By looking at annual averages (thereby averaging out seasonal effects) and adjusting for temperature variations, the progression of carbon dioxide’s contribution to the total Greenhouse effect may be plotted against CO2 concentration.

Cardinal6

The green line is of the form proposed by Arrhenius which is the form proposed by Anointed Modellers. The green line which best fits the Cardinal model calculations (the red circles on the above graph) is CO2 WM-2 = 5.7 * ln(CO2 ppm).

This falls somewhere between the examples shown in Note 14 of 'The Greenhouse Effect - Technical References and Backup'.

The current IPCC (per their AR6 report) favours a ‘central’ factor of 5.35 for the range of theoretically determined factors used in the Arrhenus form equations of climate modelling.

The red line follows an empirical determined [tanh] relationship:

  • Greenhouse effect = a * tanh(b times CO2 concentration in ppm)
  • Where: a = 34 and b = 0.009

Note hyperbolic tangent [tanh] is a mathematical function that describes various physical processes involving radiation interaction with matter. This is further discussed in addendum three.

Note: the red line shown above is a best-fit empirical relationship and the parameter values giving the best-fit are not underpinned by theoretical calculations. This argues that the relationship which fits the ‘real world’, although determined empirically, is superior to the theoretical calculation resulting from the circular reasoning of the Anointed modelers.

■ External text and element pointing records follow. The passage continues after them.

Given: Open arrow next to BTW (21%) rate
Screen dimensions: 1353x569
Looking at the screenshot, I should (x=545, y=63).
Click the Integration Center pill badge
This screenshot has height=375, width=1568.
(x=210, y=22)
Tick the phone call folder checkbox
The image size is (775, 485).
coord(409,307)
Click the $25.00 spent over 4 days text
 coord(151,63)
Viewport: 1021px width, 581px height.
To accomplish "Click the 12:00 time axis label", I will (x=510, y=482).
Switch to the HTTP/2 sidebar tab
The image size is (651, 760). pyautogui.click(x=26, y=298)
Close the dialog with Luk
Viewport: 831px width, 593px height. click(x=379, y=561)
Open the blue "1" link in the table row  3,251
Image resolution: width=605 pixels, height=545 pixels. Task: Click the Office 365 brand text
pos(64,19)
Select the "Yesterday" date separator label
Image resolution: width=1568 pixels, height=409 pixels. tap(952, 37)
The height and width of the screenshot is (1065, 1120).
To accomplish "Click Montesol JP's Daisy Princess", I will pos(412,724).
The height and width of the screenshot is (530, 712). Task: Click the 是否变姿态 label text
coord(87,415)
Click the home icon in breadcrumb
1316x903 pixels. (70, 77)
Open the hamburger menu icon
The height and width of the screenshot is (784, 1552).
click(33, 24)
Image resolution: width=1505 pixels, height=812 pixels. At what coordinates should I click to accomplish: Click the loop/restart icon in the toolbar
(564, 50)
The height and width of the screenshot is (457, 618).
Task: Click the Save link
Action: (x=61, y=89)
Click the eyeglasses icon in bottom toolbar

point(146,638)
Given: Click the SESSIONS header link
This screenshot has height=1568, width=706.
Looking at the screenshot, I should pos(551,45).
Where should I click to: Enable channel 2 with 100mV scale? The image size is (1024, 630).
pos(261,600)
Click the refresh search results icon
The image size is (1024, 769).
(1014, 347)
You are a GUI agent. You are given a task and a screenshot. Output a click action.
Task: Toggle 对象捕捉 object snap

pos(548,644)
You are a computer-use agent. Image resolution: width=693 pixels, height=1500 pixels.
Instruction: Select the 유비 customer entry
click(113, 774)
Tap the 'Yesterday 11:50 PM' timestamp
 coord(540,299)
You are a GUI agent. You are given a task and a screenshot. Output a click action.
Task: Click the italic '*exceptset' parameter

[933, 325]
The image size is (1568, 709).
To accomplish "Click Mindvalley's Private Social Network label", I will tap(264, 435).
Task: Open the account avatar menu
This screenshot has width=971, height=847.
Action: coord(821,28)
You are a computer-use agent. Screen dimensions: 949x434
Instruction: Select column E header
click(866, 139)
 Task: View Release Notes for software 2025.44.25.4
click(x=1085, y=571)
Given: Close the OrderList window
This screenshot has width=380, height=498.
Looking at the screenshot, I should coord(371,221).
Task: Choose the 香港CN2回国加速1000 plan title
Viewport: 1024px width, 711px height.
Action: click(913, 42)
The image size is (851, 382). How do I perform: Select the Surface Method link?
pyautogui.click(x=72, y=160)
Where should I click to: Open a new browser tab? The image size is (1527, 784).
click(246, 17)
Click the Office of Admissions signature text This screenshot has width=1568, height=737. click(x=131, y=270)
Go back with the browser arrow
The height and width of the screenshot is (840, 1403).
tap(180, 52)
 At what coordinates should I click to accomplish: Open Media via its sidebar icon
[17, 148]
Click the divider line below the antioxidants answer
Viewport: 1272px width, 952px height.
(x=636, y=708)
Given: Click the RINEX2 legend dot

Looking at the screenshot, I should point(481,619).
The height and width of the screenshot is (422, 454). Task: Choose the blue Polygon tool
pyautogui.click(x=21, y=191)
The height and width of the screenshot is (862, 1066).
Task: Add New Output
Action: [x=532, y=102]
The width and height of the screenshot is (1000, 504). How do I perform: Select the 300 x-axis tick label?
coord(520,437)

The value for ‘doubling’ from 277 to 554 ppm is 0.366 WM-2 derived from this empirical curve. The increment from tripling to 831 ppm is minimal as the ‘flat’ part of the [tanh] curve has been reached.

The Arrhenius ‘doubling’ from 277 to 554 ppm is 3.97 WM-2. The increment from ‘tripling’ is a further 2.32 WM-2.

Higher altitude Carbon Dioxide emissions

The emissions from high altitude carbon dioxide from the warming zone of the mid to upper Stratosphere may, arguably, be increased by the increased concentration since pre-industrial times.

As these emissions predominantly come from the main absorption/emission peaks where effective density (number density times absorption cross-section) is sufficiently boosted they may be expected to follow a steeper part of the [tanh] curve than is observed in the Troposphere.

But this 'steeper' effect is a cooling effect as a result of more infrared radiation being emitted to outer space.

Arguably, if the effect were appreciable, it would reduce the contribution to the total greenhouse effect as CO2 concentrations increase - i.e. increased CO2 levels cause Global Cooling.

Attempts to find empirical parameters modelling this expected effect failed to improve the fit (by variance minimisation) of the Cardinal Model so I conclude that this 'Global Cooling' effect is insufficient at CO2 concentrations of 300-400ppm to register anything other that a damping effect on the Tropospheric warming effect.

But I could argue that as the Stratospheric Cooling is on a steeper part of the [tanh] curve compared to Tropospheric Warming, at significantly higher CO2 concentrations Cooling might begin to swamp Warming!

I won't live for another 80 years to observe if this 'swamping' hypothesis is verified by observation.

But it would be a real turn-up for the books if de-carbonising policies actually cause extra warming!